Starting with NO2, there is a clear relationship with mobility (Fig. 10a). Large and negative changes in NO2 concentrations, on the order of − 4 ppb, were found at locations where mobility was basically halted, i.e., where it was less than 1% of normal in April 2020, as in full lockdown. As mobility increased, the NO2 benefits decreased, although not linearly. For example, decreases by 2–3 ppb in NO2 concentrations occurred where mobility was restricted but not to a full lockdown (i.e., between 1 and 20% of normal). Past 20%, the changes in NO2 concentrations were still negative and significant, but not large, less than 1 ppb on average. This suggests that NO2 responds modestly to changes in mobility that are not large, but then, if mobility is reduced dramatically (i.e., by at least 80%, thus it is down to 20% of normal), large decreases in NO2 can occur.
With respect to PM2.5, there is no obvious relationship between the reductions in mobility and the observed concentrations (Fig. 10b). Only for the most extreme mobility reductions, i.e., the bin with < 1% mobility, which indicates that the entire population was sheltering at home for the entire month of April, PM2.5 concentrations decreased by about 1 μg/m3. After the first bin, as mobility increased, both increasing and decreasing concentrations of PM2.5 were found, with large standard deviations and no discernible pattern. We conclude that the changes in PM2.5 were not directly caused by changes in people’s mobility.
How can we reconcile the clear relationship of NO2 with mobility with the lack thereof for PM2.5? The hypothesis we put forward is that the shelter-in-place measures mostly affected people’s driving patterns, thus passenger vehicle—mostly fueled by gasoline—emissions were reduced and so were the resulting concentrations of NO2. Commercial vehicles (generally diesel) and electricity demand for all purposes (often provided by coal-burning power plants), however, remained relatively unchanged; thus, PM2.5 concentrations did not drop significantly and did not correlate with the mobility index.
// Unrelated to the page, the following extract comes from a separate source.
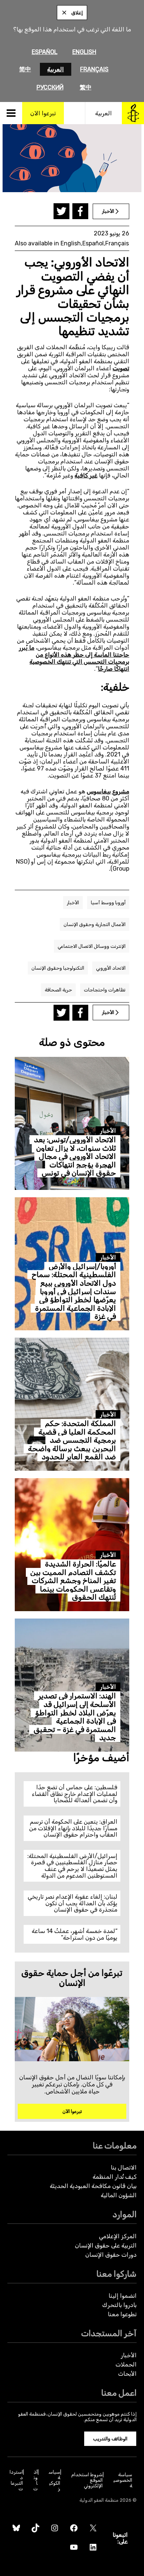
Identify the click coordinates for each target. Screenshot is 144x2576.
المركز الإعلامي (118, 2236)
To test this hypothesis, in a subsequent study, we will use a photochemical model, coupled with a numerical weather prediction model, which we will run with and without emissions from diesel vehicles, while keeping everything else the same. The difference between the concentrations of the pollutants in the two cases will be attributable to diesel traffic alone. Similarly, we will be able to reduce emissions from other sectors, to reflect the effect of COVID-19 on other aspects of life, such as air traffic, business closures, or residential heating. We will explore the relationship between reductions of the mobility index and residential heating increases, as more people staying at home during lockdowns likely cause higher residential heating emissions, including from biomass burning.